BERMBERICHTEN | 3. Brandnetels
In mijn vorige stukje
stelde ik een vraag met de volgende vier antwoorden:
A)
Met
brandnetels kun je heerlijke brandnetelsoep of stamppot maken voor weinig geld
B)
Brandnetels
zijn een rijke voedselbron voor rupsen van allerlei dagvlinders
C)
Brandnetels
groeien vooral op voedselrijke grond
D)
Waar
brandnetels groeien is het arm aan plantensoorten.
Alle antwoorden
zijn goed. Hieronder volgt een toelichting.
Jonge scheuten
van de brandnetel zijn lekker in de soep of stamppot, en sommige mensen
gebruiken ze voor thee. Brandnetelthee kun je ook gewoon in de winkel kopen.
Als brandnetel verhit wordt prikken de brandharen niet meer, zelfs overgieten
met kokend water maakt ze ongevaarlijk. Pluk de jonge topjes met steel en al (ca.

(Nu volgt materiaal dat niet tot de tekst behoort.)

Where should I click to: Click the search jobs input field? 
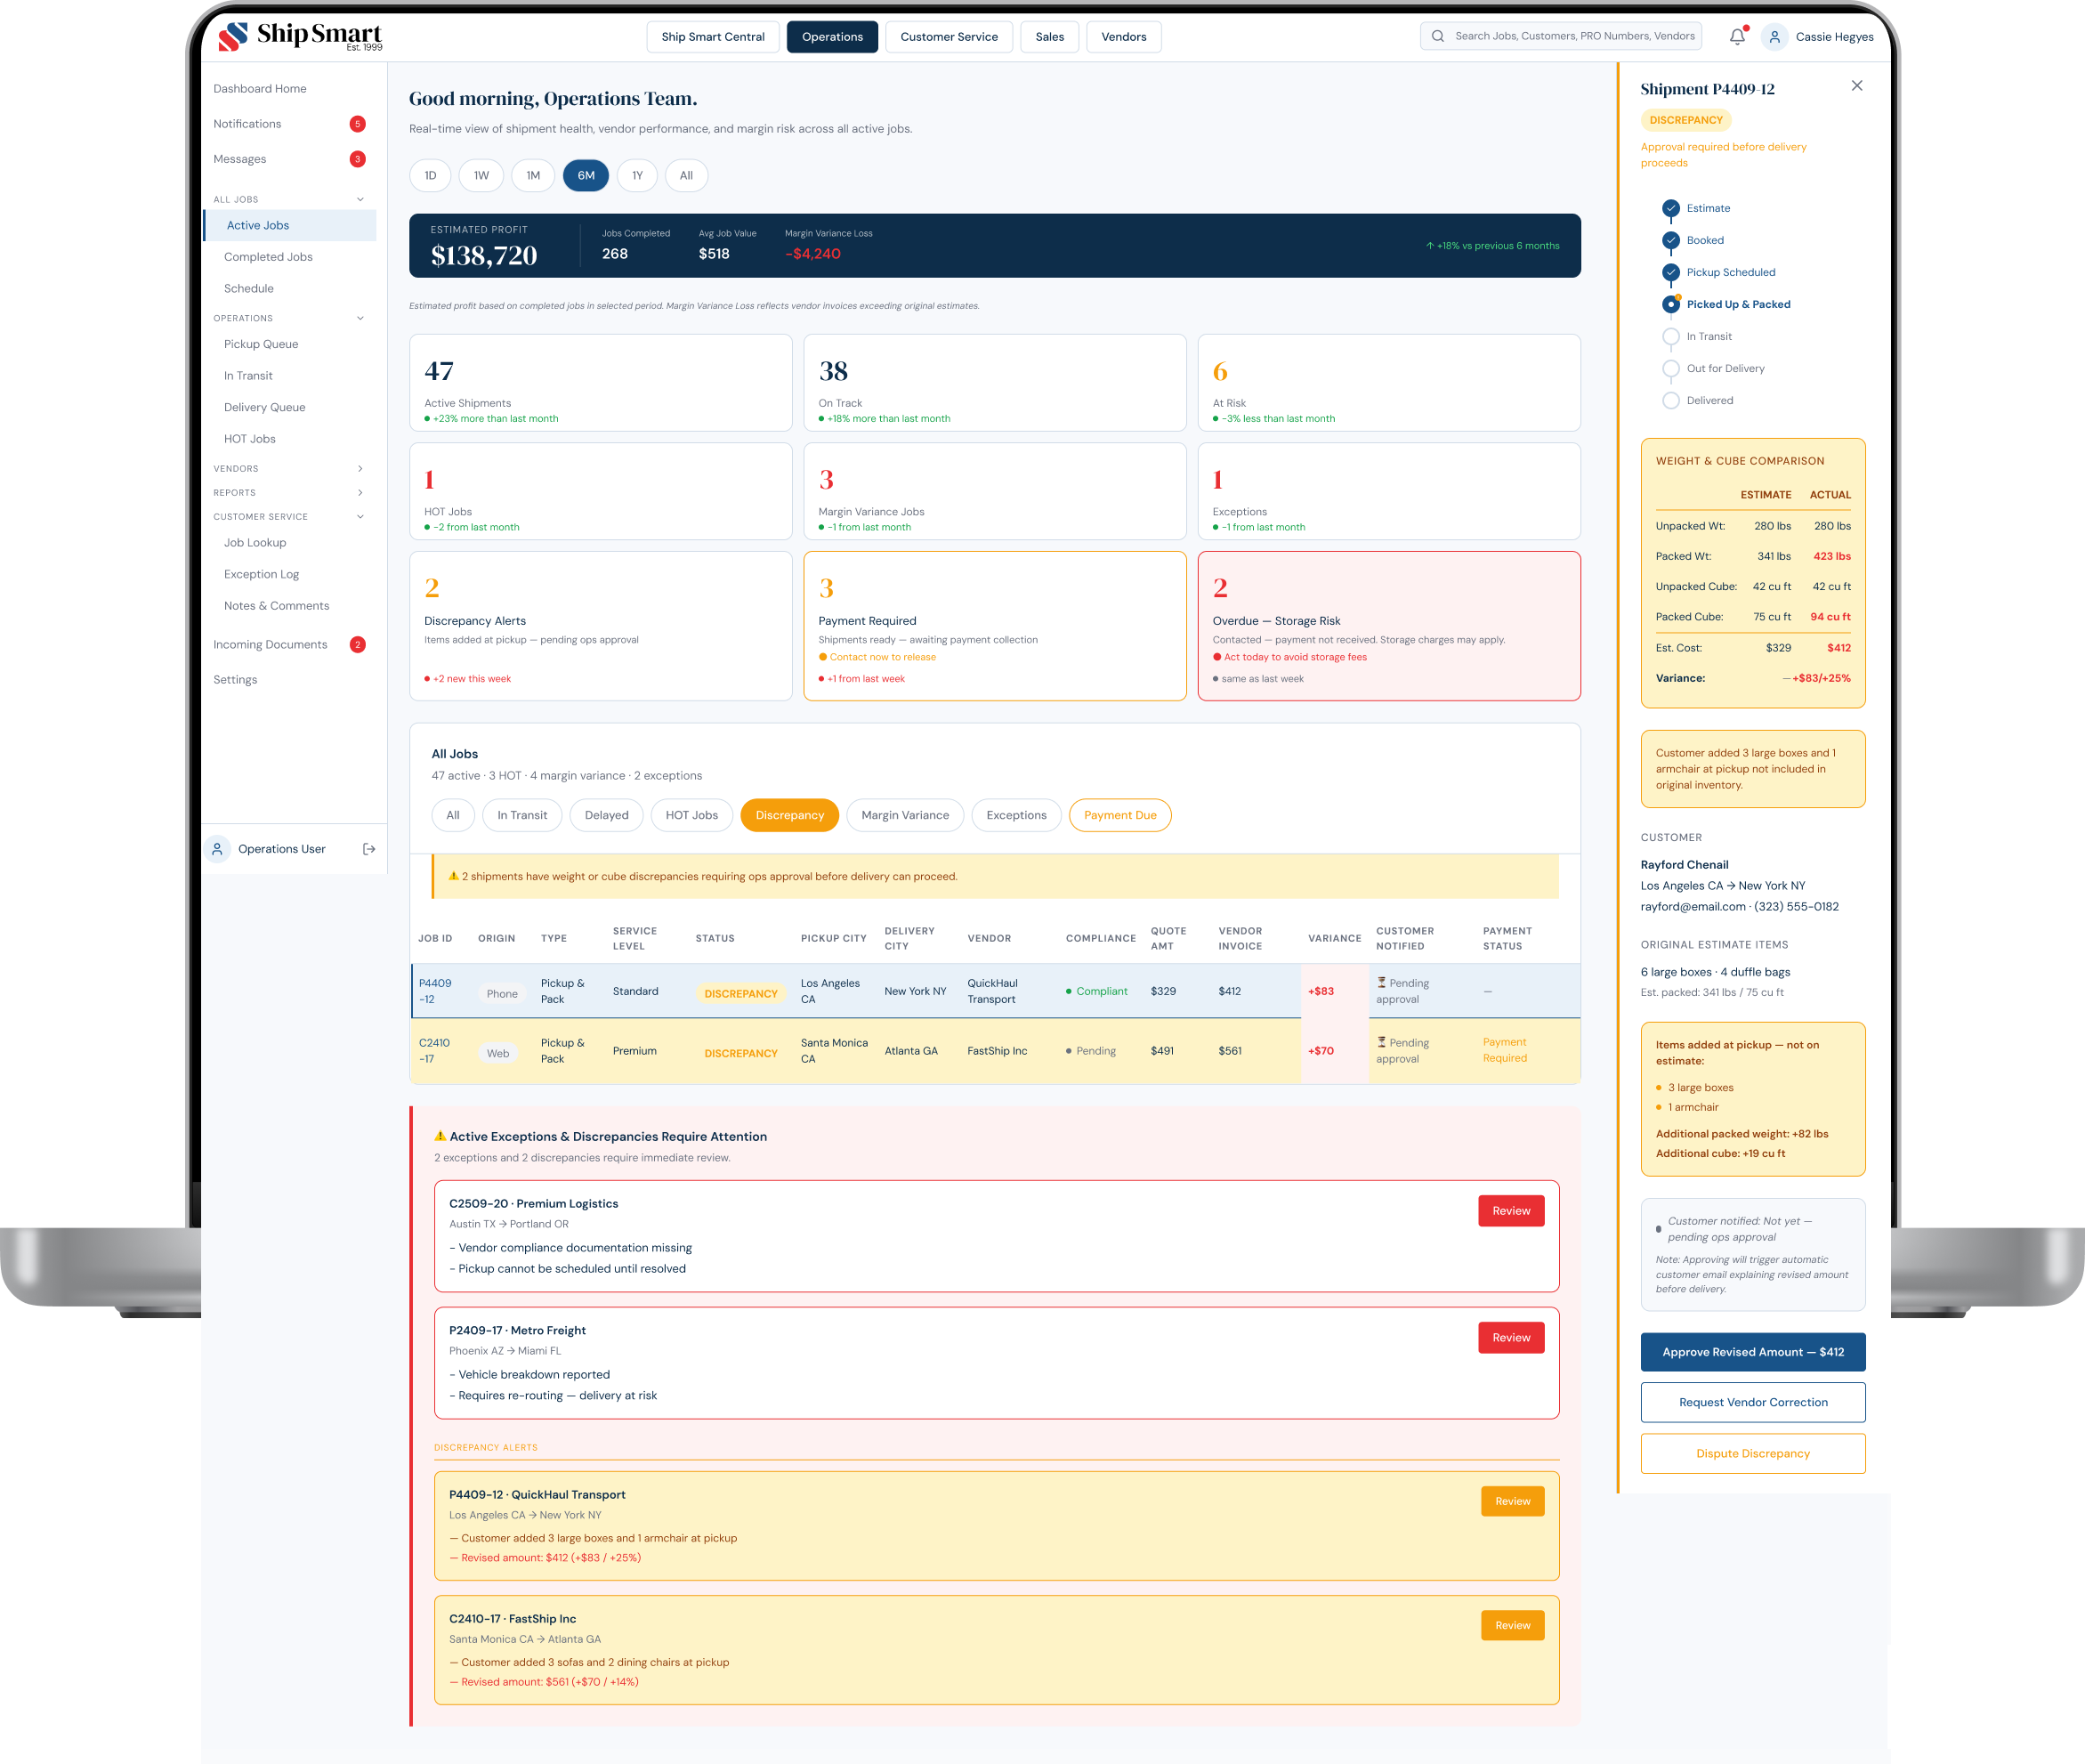[1573, 36]
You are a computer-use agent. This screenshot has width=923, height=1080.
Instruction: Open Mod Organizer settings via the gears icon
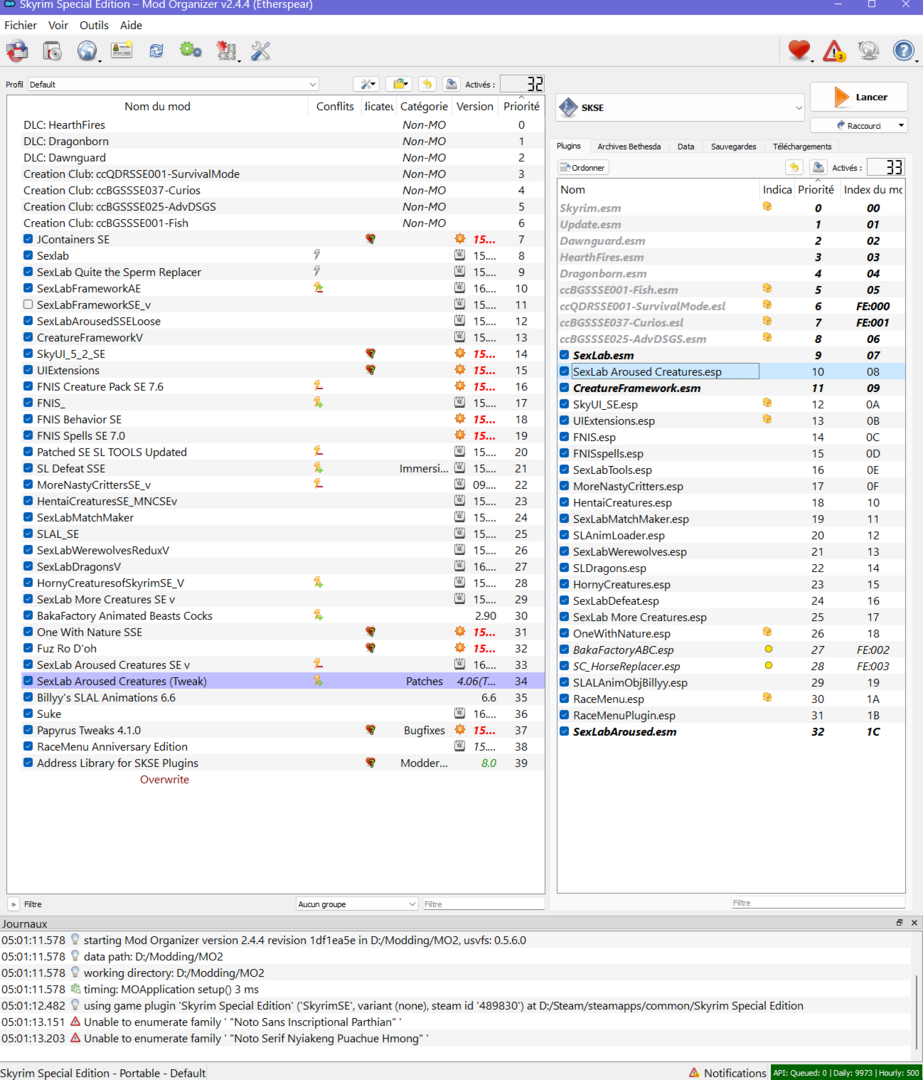(x=190, y=50)
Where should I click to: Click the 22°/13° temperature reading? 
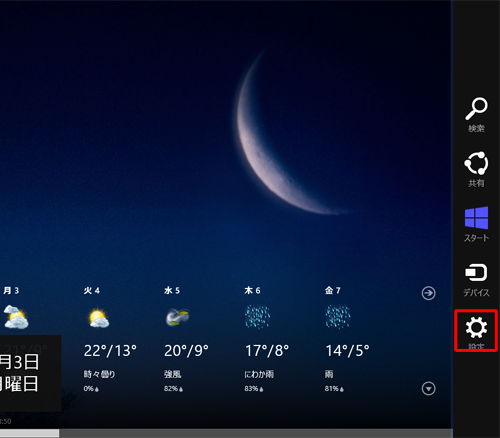coord(110,351)
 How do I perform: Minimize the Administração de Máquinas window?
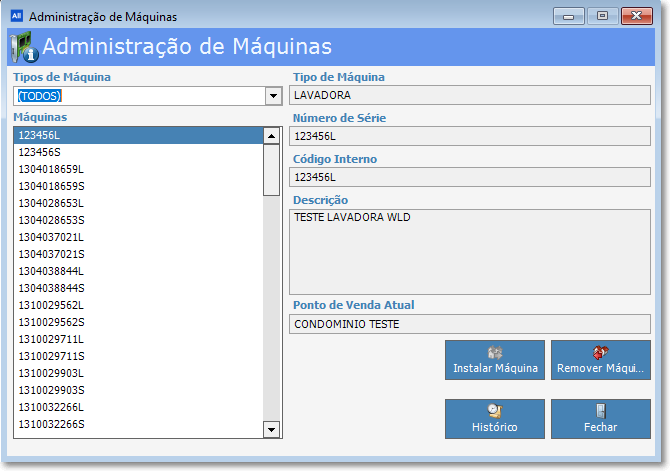[570, 16]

5 cm van de bovenkant), in de lente vóór de bloei. Gebruik daarbij
tuinhandschoenen, want ook op de stengel zitten brandharen. Of pluk later op
plekken waar de brandnetel tussentijds gemaaid is en opnieuw is uitgelopen. Oudere
brandnetel kun je ook eten, maar de stengel is dan hard geworden en de blaadjes
zijn taaier. De stengel wordt zelfs zo vezelig dat er textiel van geweven kan
worden. Dat gebeurde al in de prehistorie. Verwerk de brandnetel zoals je met
spinazie zou doen: kort koken of stoven. Pluk liefst op plaatsen waar geen
honden worden uitgelaten en was de brandnetelscheuten goed. Er zijn soorten die
op brandnetel lijken, zoals de dovenetel en de hennepnetel, deze zijn gelukkig
ook eetbaar. Wist je trouwens dat de brandharen alleen aan de bovenkant van de
bladeren zitten? Je kunt een brandnetelplant ‘aaien’ van onder naar boven
zonder geprikt te worden. Probeer maar eens. Toch geprikt? In de buurt van
brandnetel groeit vaak hondsdraf of weegbree, hiermee kun je over de bultjes wrijven.
Dat brandnetel belangrijk
is voor vlinders klopt ook. Soorten als dagpauwoog (foto), atalanta, gehakkelde aurelia en kleine vos zetten er hun
eitjes op af en de rupsen van die soorten zijn afhankelijk van brandnetel voor
hun voedsel. Van de brandharen hebben ze geen last.
Brandnetels
zijn een typisch voorbeeld van snelgroeiende planten die profiteren van voedselrijke
bodems. Ze groeien zo hard dat er voor andere planten geen plaats en geen
zonlicht meer overblijft. Dus de laatste twee stellingen zijn ook juist.
Als de gemeente
overschakelt op ecologisch bermbeheer dan kunnen er brandnetels opkomen. Door
het ecologisch beheer vol te houden en de brandnetels een of meer keren per
jaar te maaien en het maaisel af te voeren verdwijnen ze op den duur vanzelf en
krijgen andere soorten een kans om hun plek in te nemen. Dat is dan jammer voor
de rupsen, maar gelukkig voor de vlinders zullen er altijd genoeg brandnetels
overblijven op andere plekken in het landschap.